Posted: Sun Aug 30, 2026 11:59 am
by deborahperez
@mohammed.rossi Respectfully, I think this undersells it a bit.
Isaac Lab (the successor to Isaac Gym) is widely used for large-scale parallel RL training thanks to GPU-accelerated physics, while MuJoCo is often used as a secondary 'sim-to-sim' validation step because its contact dynamics are generally considered more realistic than Isaac's, even though it trains slower at scale.
Re: How close are we to a humanoid recovering from a genuinely novel trip/stumble?
Posted: Sun Aug 30, 2026 11:59 am
by lukas.singh1
I dealt with almost this exact situation.
Sim-to-real transfer still commonly breaks on contact dynamics - friction, restitution, and deformable/compliant surfaces are the hardest things to model accurately in simulation, so policies trained purely in sim often need real-world fine-tuning specifically around contact-rich tasks.
Reminds me a bit of the early drone hobbyist scene, honestly.
Re: How close are we to a humanoid recovering from a genuinely novel trip/stumble?
Posted: Sun Aug 30, 2026 11:59 am
by samuel.campbell8
I'd take that specific number with a grain of salt, honestly.
Balance-recovery controllers are usually evaluated with push-recovery tests (a known, repeatable lateral push) in demos, but real-world robustness also depends on recovering from unstructured events like uneven flooring, unexpected contact, or a dropped payload shifting the center of mass mid-stride - which is a much harder, less demo-friendly test. Vision-Language-Action (VLA) models like RT-2, OpenVLA, and Physical Intelligence's pi0 unify a vision-language backbone with an action-output head, letting a robot map a camera image and a text instruction directly to motor commands instead of hand-coding separate perception and planning stages.
Re: How close are we to a humanoid recovering from a genuinely novel trip/stumble?
Posted: Sun Aug 30, 2026 11:59 am
by johnrossi
Agreed, and I'd add:
Model predictive control (MPC) is still very much alive in production humanoids, often working alongside or underneath learned policies - MPC handles short-horizon dynamically-consistent trajectory optimization while learned components handle perception, task-level decisions, or recovery behaviors that are hard to hand-model. Diffusion policies model the distribution of possible actions and sample from it, which handles multimodal manipulation tasks (multiple valid ways to grasp something) more naturally than a single deterministic action output, at the cost of slower inference.

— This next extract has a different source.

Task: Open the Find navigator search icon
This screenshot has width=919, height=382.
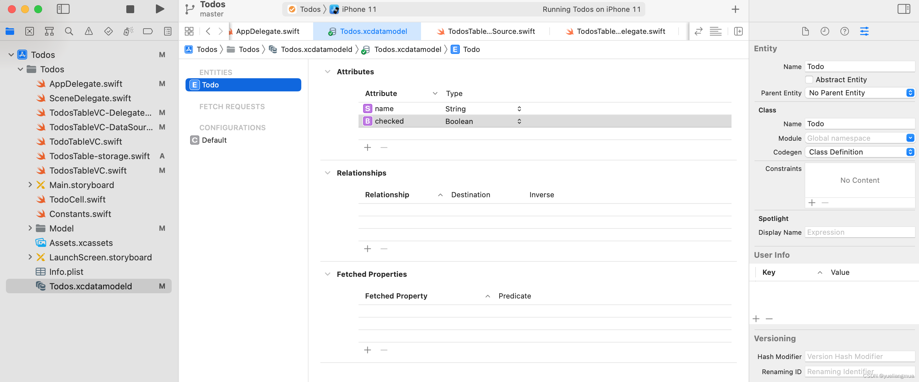Action: 69,31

Makes me wonder how this looks in another five years.
Re: How close are we to a humanoid recovering from a genuinely novel trip/stumble?

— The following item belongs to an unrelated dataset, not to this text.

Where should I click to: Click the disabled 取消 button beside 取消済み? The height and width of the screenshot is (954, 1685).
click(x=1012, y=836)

Posted: Sun Aug 30, 2026 11:59 am
by james15
@johnrossi That's the official framing, at least - reality tends to lag a bit.

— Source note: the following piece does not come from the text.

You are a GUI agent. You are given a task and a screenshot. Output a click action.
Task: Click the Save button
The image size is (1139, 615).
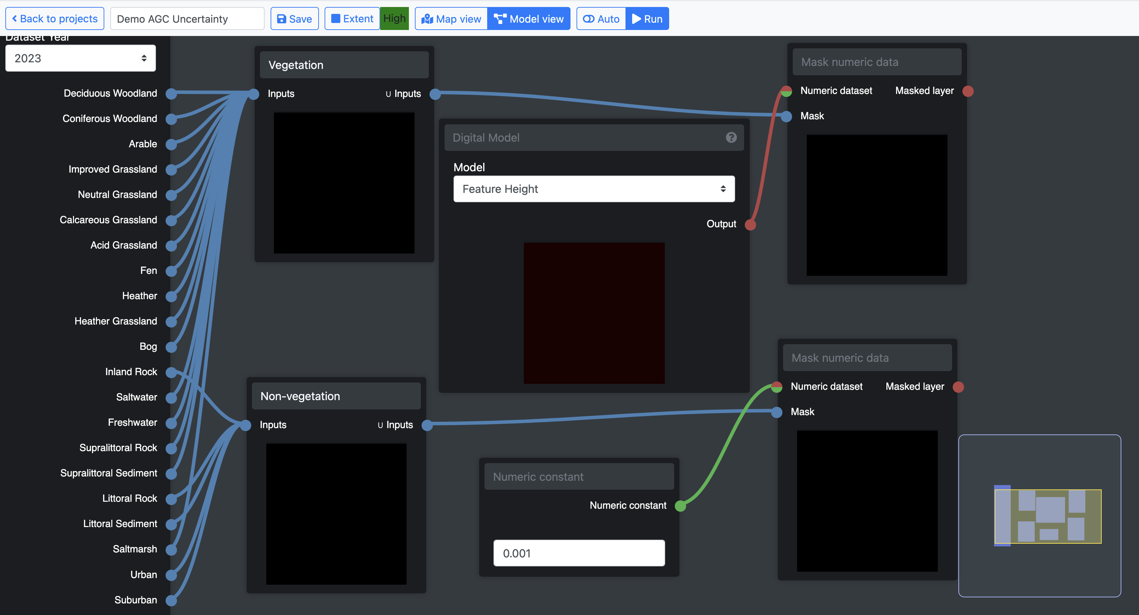tap(294, 19)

OpenVLA is a notable open-source VLA model - roughly 7 billion parameters, trained on hundreds of thousands of real-world robot demonstrations - and has been shown to outperform much larger closed models on some manipulation benchmarks, which says a lot about how much of VLA performance comes from data curation rather than raw scale. Domain randomization - varying friction, mass, sensor noise, and even visual textures during training - is one of the more reliable tricks for improving sim-to-real transfer, but overdoing it can make training slower to converge and produce overly conservative policies.
Re: How close are we to a humanoid recovering from a genuinely novel trip/stumble?
Posted: Sun Aug 30, 2026 11:59 am
by rebecca_lefe
@james15 Tangent, but worth mentioning:
Model predictive control (MPC) is still very much alive in production humanoids, often working alongside or underneath learned policies - MPC handles short-horizon dynamically-consistent trajectory optimization while learned components handle perception, task-level decisions, or recovery behaviors that are hard to hand-model.